▶ _TEXT UNDER STUDY_
If guys from another neighborhood invaded yours, you took them on. Generally speaking you didn't get into it with a smaller guy because that detracted from your rep, and put you in the bully class.

Bullies would push guys around for the hell of it, even guys from their own group. Smaller guys would defer to a bully rather than getting hit, but they lived for the day that a bigger or tougher guy would show up and give the bully a taste of his own medicine.

Champions, however, had an aura about them. If they paid any attention to the smaller guys it was only on occasion and it was usually a nod, or a brief hello. The neighborhood champ had a rep to maintain, and only the toughest of the tough were in the champion's inner circle.

But the smaller guys lived for the moment they got "the nod" in front of their friends, as it meant an immediate increase in their status.

For all of these unwritten rules, and their intricacies, there was one rule that was inviolate. You never, ever, ever, punched a girl. Do that and you were labelled a screw up, weakling, mindless dumb-ass forever.

If guys from another neighborhood invaded your neighborhood and brought girls with them, even tough girls, you got some of the tomboys from your area to take them out. Punching a girl was unmanly, the kind of thing that only a rabid dog would do.

Which brings me to the assassination of Benazir Bhutto in Pakistan yesterday.

She was killed by an Islamo-fascist extremist who first shot at her, (reports are mixed on whether his bullets actually hit her) then blew himself and dozens of others all to hell, because he believed he would get some kind of otherworldly reward for the ultimate act of cowardice.

It is because of the nature of Mrs. Bhutto, what she believed in, how she was viewed, and how she was killed that every woman in the free world should be thanking God for George Bush, and praying that the anti-war left doesn't ever get into power in this country.

▶ _MATERIAL SUPPLIED_

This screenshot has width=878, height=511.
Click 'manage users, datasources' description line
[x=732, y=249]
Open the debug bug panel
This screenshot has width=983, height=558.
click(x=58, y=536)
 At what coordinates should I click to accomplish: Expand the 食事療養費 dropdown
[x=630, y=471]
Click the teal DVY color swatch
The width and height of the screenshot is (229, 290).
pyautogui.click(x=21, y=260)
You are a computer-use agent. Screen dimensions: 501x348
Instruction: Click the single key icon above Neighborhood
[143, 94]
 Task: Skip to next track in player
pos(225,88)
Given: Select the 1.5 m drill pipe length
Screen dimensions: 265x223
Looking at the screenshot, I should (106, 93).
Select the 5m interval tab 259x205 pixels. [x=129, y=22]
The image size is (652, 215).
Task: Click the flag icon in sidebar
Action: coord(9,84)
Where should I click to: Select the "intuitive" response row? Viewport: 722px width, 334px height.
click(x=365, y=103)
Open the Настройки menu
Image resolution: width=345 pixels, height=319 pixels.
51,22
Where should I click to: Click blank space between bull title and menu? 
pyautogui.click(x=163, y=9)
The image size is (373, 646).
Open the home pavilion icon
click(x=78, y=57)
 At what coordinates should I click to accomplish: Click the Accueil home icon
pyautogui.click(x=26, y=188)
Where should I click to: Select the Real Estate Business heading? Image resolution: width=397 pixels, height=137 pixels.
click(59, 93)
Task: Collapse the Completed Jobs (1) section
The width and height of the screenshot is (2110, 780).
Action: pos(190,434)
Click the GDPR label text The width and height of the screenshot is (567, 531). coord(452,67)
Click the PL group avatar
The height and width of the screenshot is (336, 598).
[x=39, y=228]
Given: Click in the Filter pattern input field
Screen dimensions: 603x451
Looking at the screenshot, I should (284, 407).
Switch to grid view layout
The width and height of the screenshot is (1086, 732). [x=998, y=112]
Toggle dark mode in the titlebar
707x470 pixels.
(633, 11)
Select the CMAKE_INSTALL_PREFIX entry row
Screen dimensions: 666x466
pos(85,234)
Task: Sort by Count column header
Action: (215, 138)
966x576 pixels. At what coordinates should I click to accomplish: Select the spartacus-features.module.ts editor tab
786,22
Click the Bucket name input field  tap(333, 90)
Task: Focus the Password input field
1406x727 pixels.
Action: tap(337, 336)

▶ _PROBLEM A_
In the neighborhood-rules text, which rule was inviolate?
▶ _PROBLEM B_
Extract the passage of the neighborhood-rules text from "If guys from another neighborhood invaded your neighborhood" up to and including "dog would do.".

▶ _WRITTEN RESPONSE A_
You never punched a girl.

▶ _WRITTEN RESPONSE B_
If guys from another neighborhood invaded your neighborhood and brought girls with them, even tough girls, you got some of the tomboys from your area to take them out. Punching a girl was unmanly, the kind of thing that only a rabid dog would do.